#### EXCERPTED TEXT
------------------------------------------------------------------------

Participant demographic characteristics are shown in Table 1. The research ethics review boards at Michael Garron Hospital (784–1901–Mis–333) and the University of Toronto (#00038134) approved the study. All participants provided written informed consent after receiving a complete description of the study.

TABLE 1. Demographic characteristics of participants.
Demographic characteristicParticipants (N = 7)
MeanSD
Age (years)a37.7112.61
Education level (years)b16.250.50
Length of hospitalization (days)c2913.50
N%
Female457
Treated with antipsychotics7100
Treated with antidepressants/mood stabilizers114
Treated with benzodiazepines343
Treated with ECT114

aRange = 27–58.

bUnknown = 3.

cRange = 7–48.

TABLE 1. Demographic characteristics of participants.
Enlarge table

Enrolment and data collection were paused for extended periods of time in accordance with the review boards' response to the emergence of the COVID–19 pandemic. In the interest of preliminary data analysis, the study sample was limited to the first wave of enrolment. We plan to update this study with data from future enrollment cohorts.

Speech Assay

All subjects participated in a standardized 8‐min interview during their first week of admission and every week thereafter until discharge from hospital. Using instructions adapted from the “free verbalization” interview method described by Reilly et al. (22), participants were asked to spontaneously talk about two open‐ended interview prompts for 4 min each: 1) any non‐mental health topic of their choosing, and 2) events leading up to their hospitalization. The order of prompts was switched for every other participant. Any personally identifiable information was redacted to protect the participant's privacy. Participants took part in one to five interviews each, depending on their length of hospitalization. Subject responses were audio recorded and transcribed by a third‐party medical transcription service, producing a total of 22 speech‐to‐text samples.

Speech Analysis

Speech pre‐processing

Speech samples were pre‐processed and prepared for computer‐based analyses, which involved eliminating noise and metadata from transcripts (e.g., special characters, timestamps), converting all characters into lowercase, removing stop words, and lemmatizing words (in other words, replacing a word to its base form, e.g., converting “am”, “are”, “is” to “be”; the purpose of lemmatization is to group words with the same root as one item).

------------------------------------------------------------------------

#### INFORMATION PROVIDED
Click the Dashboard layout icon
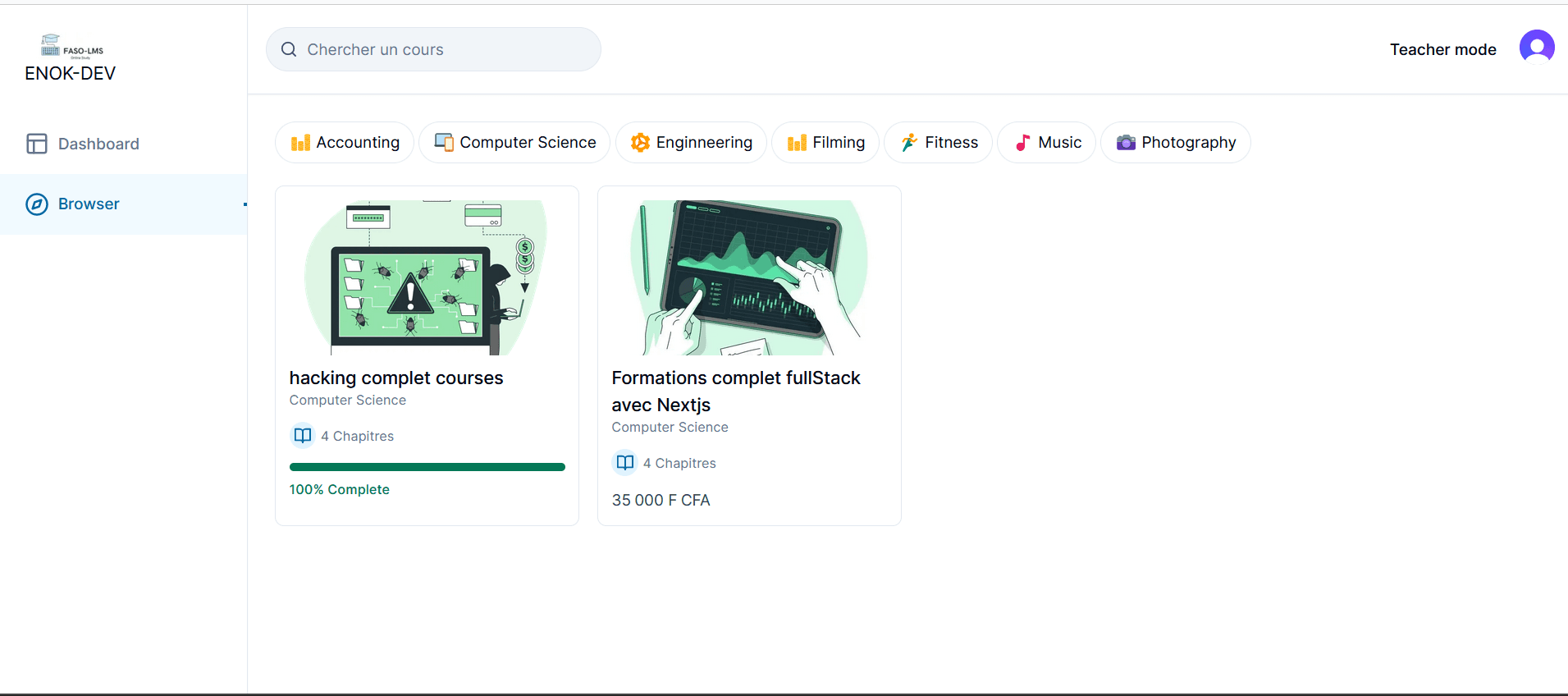The image size is (1568, 696). (x=37, y=144)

------------------------------------------------------------------------

#### TASK TO CARRY OUT
Can you continue the excerpt on the hospital speech study from where it ends?

#### ANSWER
Linguistic Features Extracted Using COVFEFE

Linguistic features were extracted at the lexical, syntactic, semantic, and pragmatic levels using the open source tool, COVFEFE (COre Variable Feature Extraction Feature Extractor). A total of 393 features were obtained (23).

Lexical analysis examines text at the level of individual words, and can measure aspects such as vocabulary richness and lexical norms (e.g., word length, frequency of word use) (24, 25). Syntactic analysis is concerned with grammar and sentence structure in a text (e.g., noun‐to‐verb ratio, mean length‐of‐sentence) (26). Semantic analysis is concerned with the literal meaning conveyed by text based on the relatedness of words, phrases, and sentences. Pragmatic analysis focuses on the implicit meaning of text in relation to its context and is a measure of language abstraction (27). For complete descriptions of all features and algorithms, please refer to Komeilli et al. (23).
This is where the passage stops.